I’m sure Lillian will also have something to say about welcoming 2017 in the next post, but I cannot wait for this year to end.
Technically I was scheduled for Sunday. But since the 25th was the Late December Day of Family and Feasting, that didn’t quite go as planned. And the 26th was the traditional Canadian Day of Buying Stuff at a Discount, so I hit all of the sales.
Today, however (well, yesterday, but as I write this it’s not yet midnight on the West Coast) was a day of reassembling my life in the aftermath of the year’s chaos. Cleaning. Organizing. Sorting and putting away laundry. Attending to important tasks such as making cuttings of my very prolific fig tree for friends and family. I gave my bed away on Monday to someone in need. (My present to myself this year was a new one.) Oh yeah, and this post.
This has been a pretty heavy year for me (hell, for a lot of people), and as I said in my last post, I pretty much have every reason to do nothing but curl into a fetal position and cry. But here’s a confession: I really hate the phrase, “It is what it is.” Quite often it’s used in a defeatist, fatalistic sense. As if nothing can be done. That’s not who I am. Something can always be done.
No, we can’t always control everything that happens. Maybe things won’t always turn out as one planned. Maybe one’s dear mother will finally succumb to the stage four cancer she’d been fighting for years. Maybe one’s father will have a quadruple bypass and need extra help as he recovers, regardless of one’s own problems. Maybe one’s ratbag husband will run off with one of one’s friends, and she turns out to be a lying, manipulative manic pixie dream girl sociopath, and they won’t think they’ve done anything wrong. Maybe folks one thought were one’s friends will show their true colours and abandon one because one’s pain makes them too uncomfortable, because they really preferred it when one just talked about things that entertained them, and they’re too shallow and selfish to be there when it matters. And maybe one will be reminded of the frailty and preciousness of life when a much-beloved friend unexpectedly passes.
All of this is purely hypothetical, of course. Honest. (I wish.)
But to say, “It is what it is” about anything and leave it at that is kinda like saying, “This sucks and I’m going to use it as an excuse to do nothing.” Yes, recovery time from any one bad life event, let alone multiple, may be slow. Yet if we don’t move forward and embrace the future, and find solutions when we do have even an iota of control over the situation, then we risk becoming stagnant.
We have to keep moving forward.
So what am I doing? Well, slowly but surely, I’m taking control of what I can. I’ve been learning a lot about what it means to be an adult, especially in the face of adversity (or as the verbed-nouns linguistic trend is these days, “learning how to adult”). I’ve been working out and slimming down. I’ve been growing out my hair that’s been pixie-cut short for over 14 years. And most importantly, I am continuing to chisel away at my revisions. Since there are some major fixes that need to be made before I send it off, this time I’m staying organized by creating a numbered list, assigning numbers to each scene and lowercase letters to highlight the major beats.
To an observer, it may seem like I’m just spinning my wheels, but this is actually quite useful.
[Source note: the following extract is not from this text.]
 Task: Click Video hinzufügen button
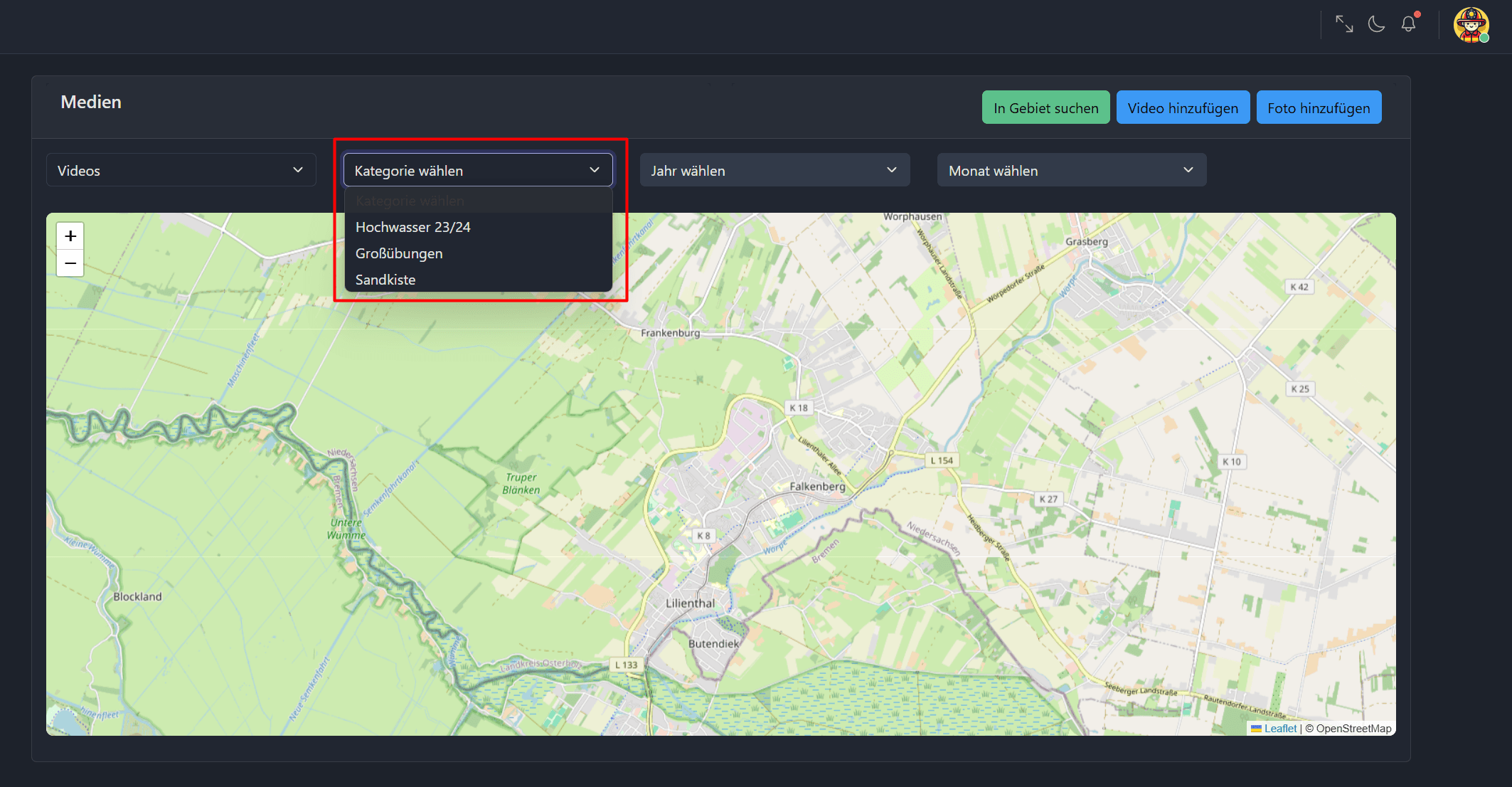pos(1182,108)
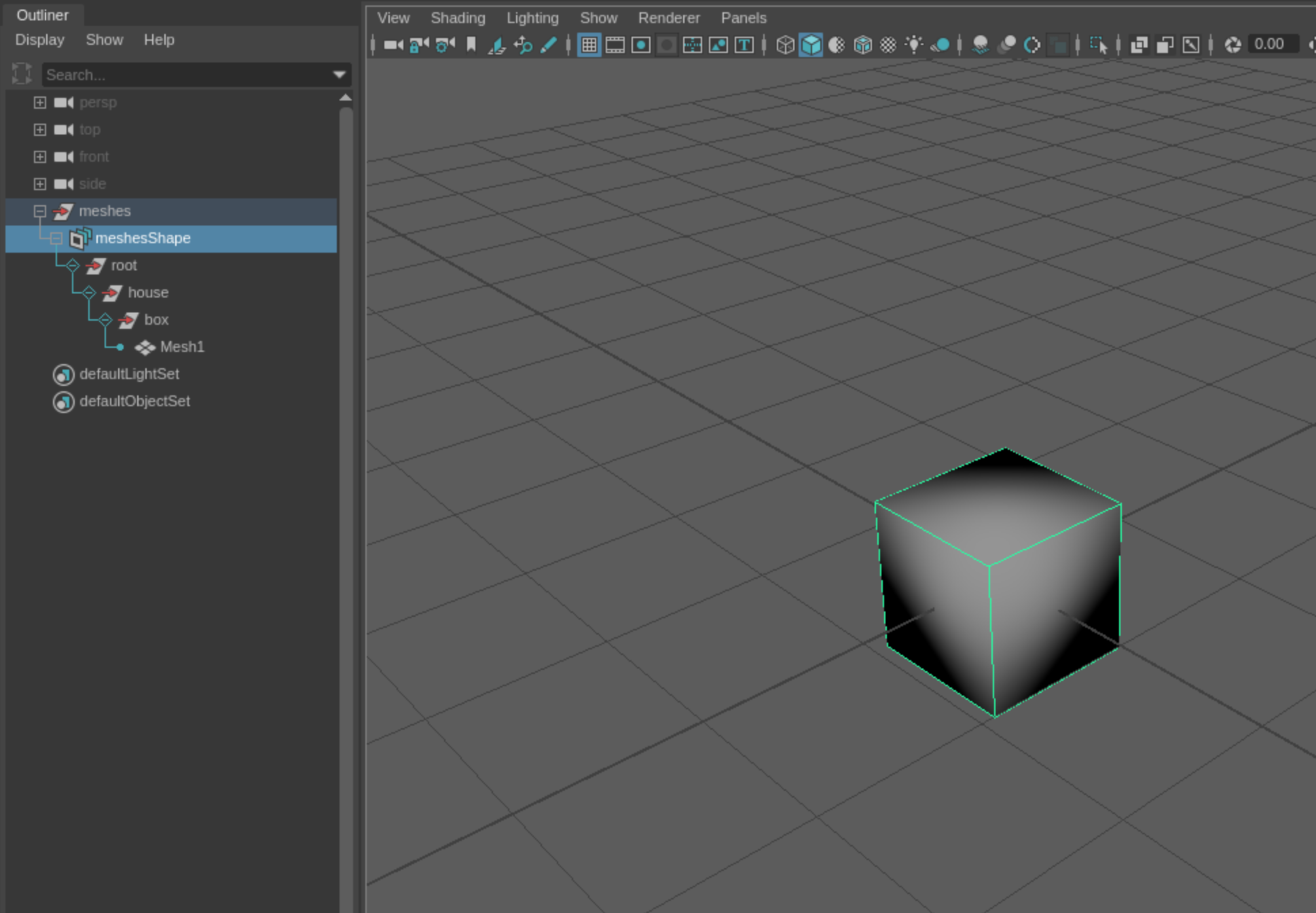Enable the 2D Pan/Zoom tool

[x=523, y=44]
It’s one thing to have an outline before writing the novel, and another one to create a new outline to reflect what really happens. This is how I plan to spot errors in the story faster; and more importantly, highlight those beats and what happens to the characters (psychologically, emotionally, etc) so that I don’t repeat myself, and to make sure their character arcs make sense.
As of right now, I’m about half done. It’s taken longer to complete than I thought, though a big part of it is that I’ve been squeezing it into the nooks and crannies of what little free time I have. Once I’m done this, then I plan to get back to actual revisions. Already I’ve spotted and noted some important tweaks that should be made. Then, if I’m still revising on the weekend of January 7th, I’ll take these revisions to a small island just outside of Greater Vancouver and continue to work with great food and in relative peace at a writer’s retreat.
That’s what moving forward means to me. How about you?